A run of records
START
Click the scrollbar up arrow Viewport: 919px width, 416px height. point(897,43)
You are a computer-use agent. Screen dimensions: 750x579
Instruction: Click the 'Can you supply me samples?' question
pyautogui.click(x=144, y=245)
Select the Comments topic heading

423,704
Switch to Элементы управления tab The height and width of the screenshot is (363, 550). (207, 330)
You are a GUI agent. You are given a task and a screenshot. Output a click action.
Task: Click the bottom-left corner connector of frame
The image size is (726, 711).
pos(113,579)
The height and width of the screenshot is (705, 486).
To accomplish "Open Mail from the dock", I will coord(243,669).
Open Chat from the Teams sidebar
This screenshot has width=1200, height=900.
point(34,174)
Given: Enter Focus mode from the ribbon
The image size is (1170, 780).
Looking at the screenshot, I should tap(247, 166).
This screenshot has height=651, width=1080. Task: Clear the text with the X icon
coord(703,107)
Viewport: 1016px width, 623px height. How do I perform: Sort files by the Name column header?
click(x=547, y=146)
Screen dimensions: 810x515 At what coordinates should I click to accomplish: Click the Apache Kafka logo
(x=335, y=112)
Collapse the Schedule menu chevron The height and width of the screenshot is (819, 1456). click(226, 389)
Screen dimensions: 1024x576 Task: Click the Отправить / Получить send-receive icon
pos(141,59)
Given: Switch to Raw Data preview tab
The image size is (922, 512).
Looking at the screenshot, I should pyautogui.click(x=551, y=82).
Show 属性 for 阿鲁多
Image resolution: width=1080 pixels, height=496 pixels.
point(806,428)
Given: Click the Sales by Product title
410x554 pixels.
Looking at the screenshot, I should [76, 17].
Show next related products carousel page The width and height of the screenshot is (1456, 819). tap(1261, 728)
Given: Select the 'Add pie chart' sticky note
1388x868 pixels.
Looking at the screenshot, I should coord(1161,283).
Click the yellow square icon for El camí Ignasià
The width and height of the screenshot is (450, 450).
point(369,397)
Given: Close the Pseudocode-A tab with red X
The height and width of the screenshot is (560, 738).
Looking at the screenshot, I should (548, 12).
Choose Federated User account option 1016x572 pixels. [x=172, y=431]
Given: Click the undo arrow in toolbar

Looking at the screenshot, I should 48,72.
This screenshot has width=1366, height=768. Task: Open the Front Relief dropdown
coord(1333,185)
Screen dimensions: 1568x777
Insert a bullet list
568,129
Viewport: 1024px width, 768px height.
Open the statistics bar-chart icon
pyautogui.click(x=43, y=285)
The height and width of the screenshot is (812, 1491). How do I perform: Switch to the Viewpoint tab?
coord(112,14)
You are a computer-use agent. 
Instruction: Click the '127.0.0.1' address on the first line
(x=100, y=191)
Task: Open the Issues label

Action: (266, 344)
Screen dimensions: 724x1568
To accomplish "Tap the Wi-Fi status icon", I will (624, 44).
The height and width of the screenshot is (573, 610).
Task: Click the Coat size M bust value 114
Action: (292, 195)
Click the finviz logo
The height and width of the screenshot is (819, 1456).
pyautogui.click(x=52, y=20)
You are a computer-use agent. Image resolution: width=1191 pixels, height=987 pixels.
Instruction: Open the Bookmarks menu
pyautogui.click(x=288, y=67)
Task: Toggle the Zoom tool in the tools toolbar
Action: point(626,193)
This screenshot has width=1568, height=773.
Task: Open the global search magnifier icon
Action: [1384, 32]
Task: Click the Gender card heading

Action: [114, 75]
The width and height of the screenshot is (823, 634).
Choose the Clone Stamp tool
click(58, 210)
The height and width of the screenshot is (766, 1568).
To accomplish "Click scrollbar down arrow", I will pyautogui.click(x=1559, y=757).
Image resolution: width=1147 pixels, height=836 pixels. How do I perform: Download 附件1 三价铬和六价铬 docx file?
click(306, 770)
END
Task to complete: Copy every line of the listing above without any changes.

Complete output:
Click the scrollbar up arrow Viewport: 919px width, 416px height. point(897,43)
You are a computer-use agent. Screen dimensions: 750x579
Instruction: Click the 'Can you supply me samples?' question
pyautogui.click(x=144, y=245)
Select the Comments topic heading

423,704
Switch to Элементы управления tab The height and width of the screenshot is (363, 550). (207, 330)
You are a GUI agent. You are given a task and a screenshot. Output a click action.
Task: Click the bottom-left corner connector of frame
The image size is (726, 711).
pos(113,579)
The height and width of the screenshot is (705, 486).
To accomplish "Open Mail from the dock", I will coord(243,669).
Open Chat from the Teams sidebar
This screenshot has width=1200, height=900.
point(34,174)
Given: Enter Focus mode from the ribbon
The image size is (1170, 780).
Looking at the screenshot, I should tap(247, 166).
This screenshot has height=651, width=1080. Task: Clear the text with the X icon
coord(703,107)
Viewport: 1016px width, 623px height. How do I perform: Sort files by the Name column header?
click(x=547, y=146)
Screen dimensions: 810x515 At what coordinates should I click to accomplish: Click the Apache Kafka logo
(x=335, y=112)
Collapse the Schedule menu chevron The height and width of the screenshot is (819, 1456). click(226, 389)
Screen dimensions: 1024x576 Task: Click the Отправить / Получить send-receive icon
pos(141,59)
Given: Switch to Raw Data preview tab
The image size is (922, 512).
Looking at the screenshot, I should pyautogui.click(x=551, y=82).
Show 属性 for 阿鲁多
Image resolution: width=1080 pixels, height=496 pixels.
point(806,428)
Given: Click the Sales by Product title
410x554 pixels.
Looking at the screenshot, I should [76, 17].
Show next related products carousel page The width and height of the screenshot is (1456, 819). tap(1261, 728)
Given: Select the 'Add pie chart' sticky note
1388x868 pixels.
Looking at the screenshot, I should coord(1161,283).
Click the yellow square icon for El camí Ignasià
The width and height of the screenshot is (450, 450).
point(369,397)
Given: Close the Pseudocode-A tab with red X
The height and width of the screenshot is (560, 738).
Looking at the screenshot, I should (548, 12).
Choose Federated User account option 1016x572 pixels. [x=172, y=431]
Given: Click the undo arrow in toolbar

Looking at the screenshot, I should 48,72.
This screenshot has width=1366, height=768. Task: Open the Front Relief dropdown
coord(1333,185)
Screen dimensions: 1568x777
Insert a bullet list
568,129
Viewport: 1024px width, 768px height.
Open the statistics bar-chart icon
pyautogui.click(x=43, y=285)
The height and width of the screenshot is (812, 1491). How do I perform: Switch to the Viewpoint tab?
coord(112,14)
You are a computer-use agent. 
Instruction: Click the '127.0.0.1' address on the first line
(x=100, y=191)
Task: Open the Issues label

Action: (266, 344)
Screen dimensions: 724x1568
To accomplish "Tap the Wi-Fi status icon", I will (624, 44).
The height and width of the screenshot is (573, 610).
Task: Click the Coat size M bust value 114
Action: (292, 195)
Click the finviz logo
The height and width of the screenshot is (819, 1456).
pyautogui.click(x=52, y=20)
You are a computer-use agent. Image resolution: width=1191 pixels, height=987 pixels.
Instruction: Open the Bookmarks menu
pyautogui.click(x=288, y=67)
Task: Toggle the Zoom tool in the tools toolbar
Action: point(626,193)
This screenshot has width=1568, height=773.
Task: Open the global search magnifier icon
Action: [1384, 32]
Task: Click the Gender card heading

Action: [114, 75]
The width and height of the screenshot is (823, 634).
Choose the Clone Stamp tool
click(58, 210)
The height and width of the screenshot is (766, 1568).
To accomplish "Click scrollbar down arrow", I will pyautogui.click(x=1559, y=757).
Image resolution: width=1147 pixels, height=836 pixels. How do I perform: Download 附件1 三价铬和六价铬 docx file?
click(306, 770)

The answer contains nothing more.